Fed chief sees potential headwinds to growth as US central bank weighs rate policy

Federal Reserve chairman Jerome Powell listed potential challenges including slowing growth abroad, fading fiscal stimulus and the lagged effect on the economy of the Fed's eight rate increases since late 2015.
Federal Reserve chairman Jerome Powell listed potential challenges including slowing growth abroad, fading fiscal stimulus and the lagged effect on the economy of the Fed's eight rate increases since late 2015.PHOTO: REUTERS

NEW YORK (BLOOMBERG) - Federal Reserve chairman Jerome Powell said the US economy is strong but could face headwinds next year as policy makers weigh how far and fast to raise interest rates.

"We have to be thinking about how much further to raise rates, and the pace at which we will raise rates," Mr Powell said during a question and answers session on Wednesday (Nov 14) in Dallas moderated by Dallas Fed chief Robert Kaplan. The goal is to "extend the recovery, expansion, and to keep unemployment low, to keep inflation low."

While generally upbeat about the US economic outlook, Mr Powell listed potential challenges including slowing growth abroad, fading fiscal stimulus and the lagged effect on the economy of the Fed's eight rate increases since late 2015.

"These are things we are well aware of though. We know that when we're making policy and we think about those and kind of have a sense of what they might be," he said.

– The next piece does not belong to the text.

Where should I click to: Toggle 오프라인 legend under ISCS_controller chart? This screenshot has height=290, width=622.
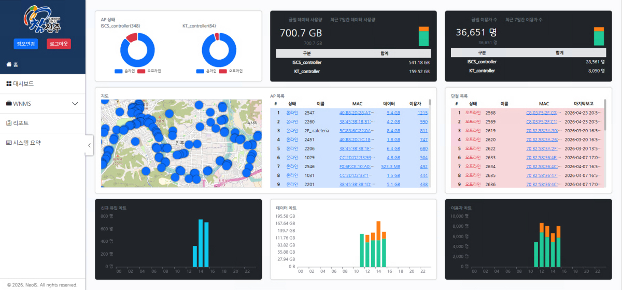(x=149, y=71)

The chairman's comments highlight the growing complexity the Fed faces as it sets policy. The central bank's rate increases are starting to bind on some segments of the economy such as housing and financial conditions are tightening. But the jobs market remains red-hot, while inflation is at its 2 per cent target.

The US expanded at a 3.5 per cent annual pace in the third quarter on the back of strong consumer spending with unemployment at the lowest level since 1969.

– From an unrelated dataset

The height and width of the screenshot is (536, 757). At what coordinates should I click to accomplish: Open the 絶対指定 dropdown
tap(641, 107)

"I do believe our economy can grow and grow faster," Mr Powell said.

US central bankers are pursuing a policy of gradualism, with three interest-rate increases so far this year and a fourth penciled in for next month. The campaign, though, has attracted the ire of President Donald Trump, who's attacked the Fed for raising rates.

 
 
 

"We are absolutely committed to serving the public in a non-partisan, professional way, in a way that communicates what we're doing and why we're doing it as clearly as possible" Mr Powell said.

He played down recent stock market turbulence, which saw US equity prices suffer their steepest loss last month since 2011, saying equity price moves were only one of many factors that the Fed takes into account.

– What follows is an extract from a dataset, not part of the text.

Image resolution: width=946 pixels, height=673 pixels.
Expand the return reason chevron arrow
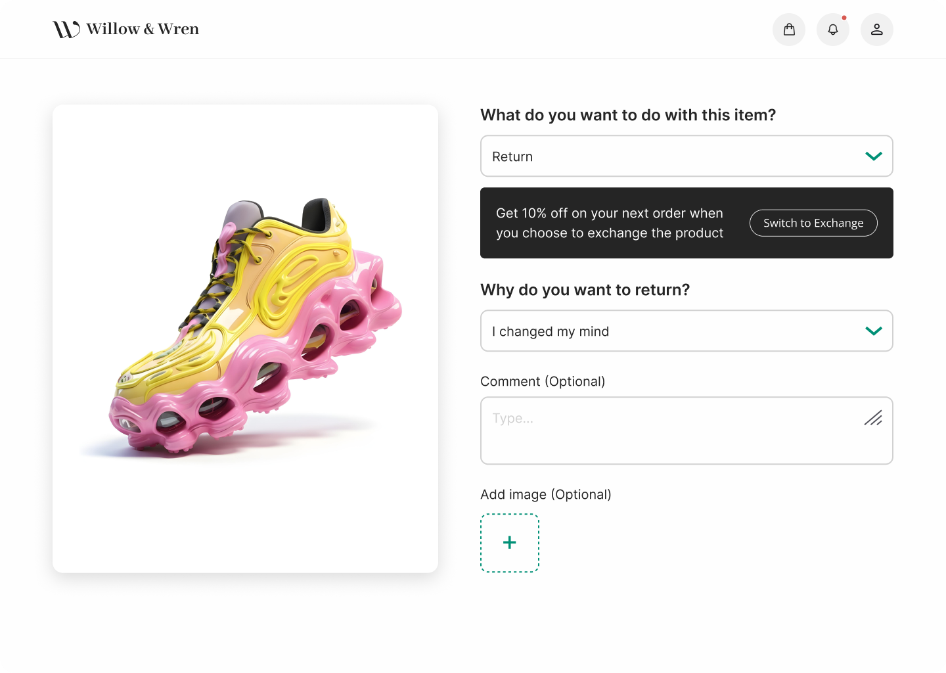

The chairman also stressed that his move to press conferences following all eight of the Fed's meetings in 2019 will help policy agility, and get financial markets away from the idea that the Fed only has the potential to change policy four times a year, lining up with the current press conference cycle.

"The markets definitely got in the habit of having us only move on press conference meetings," Mr Powell said. "Over time the market's going to have to get used to that."